↓

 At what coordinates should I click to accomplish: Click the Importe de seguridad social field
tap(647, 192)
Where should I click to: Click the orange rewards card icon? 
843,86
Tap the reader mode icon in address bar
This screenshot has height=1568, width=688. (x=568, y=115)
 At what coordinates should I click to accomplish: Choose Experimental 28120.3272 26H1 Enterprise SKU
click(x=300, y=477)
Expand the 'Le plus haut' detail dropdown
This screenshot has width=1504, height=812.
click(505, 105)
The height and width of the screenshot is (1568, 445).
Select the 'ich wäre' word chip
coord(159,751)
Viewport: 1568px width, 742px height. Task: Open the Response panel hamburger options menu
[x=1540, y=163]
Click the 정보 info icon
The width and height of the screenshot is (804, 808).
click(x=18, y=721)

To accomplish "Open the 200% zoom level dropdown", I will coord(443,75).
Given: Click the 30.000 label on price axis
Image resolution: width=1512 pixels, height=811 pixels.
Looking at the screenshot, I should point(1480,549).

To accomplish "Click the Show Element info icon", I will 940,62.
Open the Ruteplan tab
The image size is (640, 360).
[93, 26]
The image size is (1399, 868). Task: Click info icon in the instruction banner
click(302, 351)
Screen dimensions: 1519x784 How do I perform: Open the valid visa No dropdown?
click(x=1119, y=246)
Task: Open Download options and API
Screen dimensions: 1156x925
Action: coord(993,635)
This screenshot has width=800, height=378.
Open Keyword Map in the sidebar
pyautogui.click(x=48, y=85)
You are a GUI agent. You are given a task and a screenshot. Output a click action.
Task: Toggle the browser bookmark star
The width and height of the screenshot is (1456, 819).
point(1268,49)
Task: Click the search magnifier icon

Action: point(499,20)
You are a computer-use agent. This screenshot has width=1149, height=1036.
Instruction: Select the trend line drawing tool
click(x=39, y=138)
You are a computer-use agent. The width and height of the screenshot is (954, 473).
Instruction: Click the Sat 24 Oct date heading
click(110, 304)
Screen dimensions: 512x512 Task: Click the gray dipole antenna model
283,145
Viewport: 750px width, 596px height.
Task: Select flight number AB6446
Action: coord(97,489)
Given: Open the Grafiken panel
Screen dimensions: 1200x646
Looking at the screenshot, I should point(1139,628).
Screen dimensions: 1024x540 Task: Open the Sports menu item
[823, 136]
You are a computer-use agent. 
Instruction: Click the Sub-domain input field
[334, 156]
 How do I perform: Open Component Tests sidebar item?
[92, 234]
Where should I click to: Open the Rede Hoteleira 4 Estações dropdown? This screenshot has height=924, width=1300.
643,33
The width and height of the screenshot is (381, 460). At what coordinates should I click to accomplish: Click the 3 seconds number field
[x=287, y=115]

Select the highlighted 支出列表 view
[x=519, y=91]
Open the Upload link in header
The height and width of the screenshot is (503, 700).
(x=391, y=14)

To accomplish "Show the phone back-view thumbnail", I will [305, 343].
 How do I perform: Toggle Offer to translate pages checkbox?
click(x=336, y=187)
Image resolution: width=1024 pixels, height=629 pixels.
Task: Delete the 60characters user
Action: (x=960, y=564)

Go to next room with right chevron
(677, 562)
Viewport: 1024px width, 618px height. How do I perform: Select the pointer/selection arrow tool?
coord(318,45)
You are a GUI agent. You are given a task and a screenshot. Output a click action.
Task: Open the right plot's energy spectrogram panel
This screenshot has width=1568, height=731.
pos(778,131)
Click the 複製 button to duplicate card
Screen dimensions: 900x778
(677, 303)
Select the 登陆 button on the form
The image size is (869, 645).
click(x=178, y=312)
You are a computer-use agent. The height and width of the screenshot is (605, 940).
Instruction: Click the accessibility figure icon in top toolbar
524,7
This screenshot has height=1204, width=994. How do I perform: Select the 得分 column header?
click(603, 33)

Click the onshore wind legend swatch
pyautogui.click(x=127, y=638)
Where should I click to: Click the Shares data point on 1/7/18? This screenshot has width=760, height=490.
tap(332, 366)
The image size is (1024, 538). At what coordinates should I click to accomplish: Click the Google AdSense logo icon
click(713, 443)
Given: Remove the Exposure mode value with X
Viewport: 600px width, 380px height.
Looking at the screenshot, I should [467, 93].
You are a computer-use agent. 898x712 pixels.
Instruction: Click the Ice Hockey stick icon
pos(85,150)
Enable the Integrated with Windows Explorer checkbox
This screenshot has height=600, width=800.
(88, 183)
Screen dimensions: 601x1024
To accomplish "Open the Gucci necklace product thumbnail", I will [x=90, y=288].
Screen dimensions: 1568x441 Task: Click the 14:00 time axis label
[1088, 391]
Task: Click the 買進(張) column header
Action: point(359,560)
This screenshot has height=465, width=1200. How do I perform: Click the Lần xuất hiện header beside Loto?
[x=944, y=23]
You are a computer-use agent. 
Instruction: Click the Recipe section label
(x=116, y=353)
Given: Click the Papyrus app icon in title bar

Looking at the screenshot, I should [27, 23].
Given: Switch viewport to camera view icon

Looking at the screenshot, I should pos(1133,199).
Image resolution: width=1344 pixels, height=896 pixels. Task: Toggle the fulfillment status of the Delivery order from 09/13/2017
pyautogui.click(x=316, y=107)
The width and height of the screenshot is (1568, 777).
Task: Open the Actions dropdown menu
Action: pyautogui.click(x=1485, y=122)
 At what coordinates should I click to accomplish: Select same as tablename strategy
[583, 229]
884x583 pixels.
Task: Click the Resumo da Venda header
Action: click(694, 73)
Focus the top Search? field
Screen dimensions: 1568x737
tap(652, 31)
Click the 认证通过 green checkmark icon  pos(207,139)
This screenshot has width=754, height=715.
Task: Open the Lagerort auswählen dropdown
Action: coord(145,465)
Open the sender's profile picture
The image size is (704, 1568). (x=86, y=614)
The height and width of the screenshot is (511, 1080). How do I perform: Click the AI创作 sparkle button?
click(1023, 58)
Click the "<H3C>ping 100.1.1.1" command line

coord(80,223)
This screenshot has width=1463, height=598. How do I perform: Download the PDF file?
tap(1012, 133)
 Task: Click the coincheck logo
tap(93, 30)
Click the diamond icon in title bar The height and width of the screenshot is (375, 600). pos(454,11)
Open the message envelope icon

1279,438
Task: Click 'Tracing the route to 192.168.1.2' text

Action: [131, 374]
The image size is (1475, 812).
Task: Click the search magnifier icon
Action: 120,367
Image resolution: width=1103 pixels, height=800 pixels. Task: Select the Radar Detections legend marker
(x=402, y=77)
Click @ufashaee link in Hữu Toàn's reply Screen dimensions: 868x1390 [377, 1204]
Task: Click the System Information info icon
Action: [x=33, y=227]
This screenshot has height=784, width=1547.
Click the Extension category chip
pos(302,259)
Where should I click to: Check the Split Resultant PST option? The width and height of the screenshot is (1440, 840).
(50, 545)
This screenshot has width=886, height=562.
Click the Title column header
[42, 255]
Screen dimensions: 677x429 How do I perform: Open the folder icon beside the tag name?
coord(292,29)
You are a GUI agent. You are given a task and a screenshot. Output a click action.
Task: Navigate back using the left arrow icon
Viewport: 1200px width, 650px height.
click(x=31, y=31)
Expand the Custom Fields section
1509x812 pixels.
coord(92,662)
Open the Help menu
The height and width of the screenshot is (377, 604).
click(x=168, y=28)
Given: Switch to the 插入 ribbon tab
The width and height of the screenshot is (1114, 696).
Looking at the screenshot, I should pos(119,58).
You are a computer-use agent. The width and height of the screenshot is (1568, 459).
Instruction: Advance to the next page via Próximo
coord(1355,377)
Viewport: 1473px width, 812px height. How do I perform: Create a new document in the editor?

↑

▶ What you will do: Your answer must be the full listing, restated word for word.

▶ Task response:
 At what coordinates should I click to accomplish: Click the Importe de seguridad social field
tap(647, 192)
Where should I click to: Click the orange rewards card icon? 
843,86
Tap the reader mode icon in address bar
This screenshot has height=1568, width=688. (x=568, y=115)
 At what coordinates should I click to accomplish: Choose Experimental 28120.3272 26H1 Enterprise SKU
click(x=300, y=477)
Expand the 'Le plus haut' detail dropdown
This screenshot has width=1504, height=812.
click(505, 105)
The height and width of the screenshot is (1568, 445).
Select the 'ich wäre' word chip
coord(159,751)
Viewport: 1568px width, 742px height. Task: Open the Response panel hamburger options menu
[x=1540, y=163]
Click the 정보 info icon
The width and height of the screenshot is (804, 808).
click(x=18, y=721)

To accomplish "Open the 200% zoom level dropdown", I will coord(443,75).
Given: Click the 30.000 label on price axis
Image resolution: width=1512 pixels, height=811 pixels.
Looking at the screenshot, I should point(1480,549).

To accomplish "Click the Show Element info icon", I will 940,62.
Open the Ruteplan tab
The image size is (640, 360).
[93, 26]
The image size is (1399, 868). Task: Click info icon in the instruction banner
click(302, 351)
Screen dimensions: 1519x784 How do I perform: Open the valid visa No dropdown?
click(x=1119, y=246)
Task: Open Download options and API
Screen dimensions: 1156x925
Action: coord(993,635)
This screenshot has width=800, height=378.
Open Keyword Map in the sidebar
pyautogui.click(x=48, y=85)
You are a GUI agent. You are given a task and a screenshot. Output a click action.
Task: Toggle the browser bookmark star
The width and height of the screenshot is (1456, 819).
point(1268,49)
Task: Click the search magnifier icon

Action: point(499,20)
You are a computer-use agent. This screenshot has width=1149, height=1036.
Instruction: Select the trend line drawing tool
click(x=39, y=138)
You are a computer-use agent. The width and height of the screenshot is (954, 473).
Instruction: Click the Sat 24 Oct date heading
click(110, 304)
Screen dimensions: 512x512 Task: Click the gray dipole antenna model
283,145
Viewport: 750px width, 596px height.
Task: Select flight number AB6446
Action: coord(97,489)
Given: Open the Grafiken panel
Screen dimensions: 1200x646
Looking at the screenshot, I should point(1139,628).
Screen dimensions: 1024x540 Task: Open the Sports menu item
[823, 136]
You are a computer-use agent. 
Instruction: Click the Sub-domain input field
[334, 156]
 How do I perform: Open Component Tests sidebar item?
[92, 234]
Where should I click to: Open the Rede Hoteleira 4 Estações dropdown? This screenshot has height=924, width=1300.
643,33
The width and height of the screenshot is (381, 460). At what coordinates should I click to accomplish: Click the 3 seconds number field
[x=287, y=115]

Select the highlighted 支出列表 view
[x=519, y=91]
Open the Upload link in header
The height and width of the screenshot is (503, 700).
(x=391, y=14)

To accomplish "Show the phone back-view thumbnail", I will [305, 343].
 How do I perform: Toggle Offer to translate pages checkbox?
click(x=336, y=187)
Image resolution: width=1024 pixels, height=629 pixels.
Task: Delete the 60characters user
Action: (x=960, y=564)

Go to next room with right chevron
(677, 562)
Viewport: 1024px width, 618px height. How do I perform: Select the pointer/selection arrow tool?
coord(318,45)
You are a GUI agent. You are given a task and a screenshot. Output a click action.
Task: Open the right plot's energy spectrogram panel
This screenshot has width=1568, height=731.
pos(778,131)
Click the 複製 button to duplicate card
Screen dimensions: 900x778
(677, 303)
Select the 登陆 button on the form
The image size is (869, 645).
click(x=178, y=312)
You are a computer-use agent. The height and width of the screenshot is (605, 940).
Instruction: Click the accessibility figure icon in top toolbar
524,7
This screenshot has height=1204, width=994. How do I perform: Select the 得分 column header?
click(603, 33)

Click the onshore wind legend swatch
pyautogui.click(x=127, y=638)
Where should I click to: Click the Shares data point on 1/7/18? This screenshot has width=760, height=490.
tap(332, 366)
The image size is (1024, 538). At what coordinates should I click to accomplish: Click the Google AdSense logo icon
click(713, 443)
Given: Remove the Exposure mode value with X
Viewport: 600px width, 380px height.
Looking at the screenshot, I should [467, 93].
You are a computer-use agent. 898x712 pixels.
Instruction: Click the Ice Hockey stick icon
pos(85,150)
Enable the Integrated with Windows Explorer checkbox
This screenshot has height=600, width=800.
(88, 183)
Screen dimensions: 601x1024
To accomplish "Open the Gucci necklace product thumbnail", I will [x=90, y=288].
Screen dimensions: 1568x441 Task: Click the 14:00 time axis label
[1088, 391]
Task: Click the 買進(張) column header
Action: point(359,560)
This screenshot has height=465, width=1200. How do I perform: Click the Lần xuất hiện header beside Loto?
[x=944, y=23]
You are a computer-use agent. 
Instruction: Click the Recipe section label
(x=116, y=353)
Given: Click the Papyrus app icon in title bar

Looking at the screenshot, I should [27, 23].
Given: Switch viewport to camera view icon

Looking at the screenshot, I should pos(1133,199).
Image resolution: width=1344 pixels, height=896 pixels. Task: Toggle the fulfillment status of the Delivery order from 09/13/2017
pyautogui.click(x=316, y=107)
The width and height of the screenshot is (1568, 777).
Task: Open the Actions dropdown menu
Action: pyautogui.click(x=1485, y=122)
 At what coordinates should I click to accomplish: Select same as tablename strategy
[583, 229]
884x583 pixels.
Task: Click the Resumo da Venda header
Action: click(694, 73)
Focus the top Search? field
Screen dimensions: 1568x737
tap(652, 31)
Click the 认证通过 green checkmark icon  pos(207,139)
This screenshot has width=754, height=715.
Task: Open the Lagerort auswählen dropdown
Action: coord(145,465)
Open the sender's profile picture
The image size is (704, 1568). (x=86, y=614)
The height and width of the screenshot is (511, 1080). How do I perform: Click the AI创作 sparkle button?
click(1023, 58)
Click the "<H3C>ping 100.1.1.1" command line

coord(80,223)
This screenshot has width=1463, height=598. How do I perform: Download the PDF file?
tap(1012, 133)
 Task: Click the coincheck logo
tap(93, 30)
Click the diamond icon in title bar The height and width of the screenshot is (375, 600). pos(454,11)
Open the message envelope icon

1279,438
Task: Click 'Tracing the route to 192.168.1.2' text

Action: [131, 374]
The image size is (1475, 812).
Task: Click the search magnifier icon
Action: 120,367
Image resolution: width=1103 pixels, height=800 pixels. Task: Select the Radar Detections legend marker
(x=402, y=77)
Click @ufashaee link in Hữu Toàn's reply Screen dimensions: 868x1390 [377, 1204]
Task: Click the System Information info icon
Action: [x=33, y=227]
This screenshot has height=784, width=1547.
Click the Extension category chip
pos(302,259)
Where should I click to: Check the Split Resultant PST option? The width and height of the screenshot is (1440, 840).
(50, 545)
This screenshot has width=886, height=562.
Click the Title column header
[42, 255]
Screen dimensions: 677x429 How do I perform: Open the folder icon beside the tag name?
coord(292,29)
You are a GUI agent. You are given a task and a screenshot. Output a click action.
Task: Navigate back using the left arrow icon
Viewport: 1200px width, 650px height.
click(x=31, y=31)
Expand the Custom Fields section
1509x812 pixels.
coord(92,662)
Open the Help menu
The height and width of the screenshot is (377, 604).
click(x=168, y=28)
Given: Switch to the 插入 ribbon tab
The width and height of the screenshot is (1114, 696).
Looking at the screenshot, I should pos(119,58).
You are a computer-use agent. The width and height of the screenshot is (1568, 459).
Instruction: Advance to the next page via Próximo
coord(1355,377)
Viewport: 1473px width, 812px height. How do I perform: Create a new document in the editor?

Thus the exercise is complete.